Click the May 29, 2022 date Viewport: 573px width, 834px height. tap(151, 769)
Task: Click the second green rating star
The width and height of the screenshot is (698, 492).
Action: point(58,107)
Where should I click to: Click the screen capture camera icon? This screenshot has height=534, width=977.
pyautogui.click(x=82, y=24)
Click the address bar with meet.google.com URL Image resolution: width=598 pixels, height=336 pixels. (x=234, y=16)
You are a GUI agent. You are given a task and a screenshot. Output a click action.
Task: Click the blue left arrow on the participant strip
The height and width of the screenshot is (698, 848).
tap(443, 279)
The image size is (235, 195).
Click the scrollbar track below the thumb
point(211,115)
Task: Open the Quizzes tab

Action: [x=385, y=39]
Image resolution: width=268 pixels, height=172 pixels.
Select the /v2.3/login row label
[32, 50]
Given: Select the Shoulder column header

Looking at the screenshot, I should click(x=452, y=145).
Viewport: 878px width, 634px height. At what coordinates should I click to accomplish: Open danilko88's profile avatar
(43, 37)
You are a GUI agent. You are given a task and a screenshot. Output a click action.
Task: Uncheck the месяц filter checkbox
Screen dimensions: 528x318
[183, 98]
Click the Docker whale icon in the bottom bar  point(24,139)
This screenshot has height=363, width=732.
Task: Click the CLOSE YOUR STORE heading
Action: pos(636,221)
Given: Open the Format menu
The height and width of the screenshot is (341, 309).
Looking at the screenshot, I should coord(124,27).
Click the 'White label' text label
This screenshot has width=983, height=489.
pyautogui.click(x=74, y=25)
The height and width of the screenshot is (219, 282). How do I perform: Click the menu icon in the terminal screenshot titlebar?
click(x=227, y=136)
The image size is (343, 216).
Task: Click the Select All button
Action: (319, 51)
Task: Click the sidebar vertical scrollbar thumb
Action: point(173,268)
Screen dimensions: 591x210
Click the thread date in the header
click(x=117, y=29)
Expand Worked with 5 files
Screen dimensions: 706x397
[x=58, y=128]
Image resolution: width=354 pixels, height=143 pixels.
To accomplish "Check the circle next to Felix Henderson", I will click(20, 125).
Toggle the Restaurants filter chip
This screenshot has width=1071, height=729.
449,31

-*-

PROBLEM REQUIREMENTS -
Pull out all lines from the entries above in which the word "with" appears.

ANSWER FOR THE TASK -
Click the address bar with meet.google.com URL Image resolution: width=598 pixels, height=336 pixels. (x=234, y=16)
Expand Worked with 5 files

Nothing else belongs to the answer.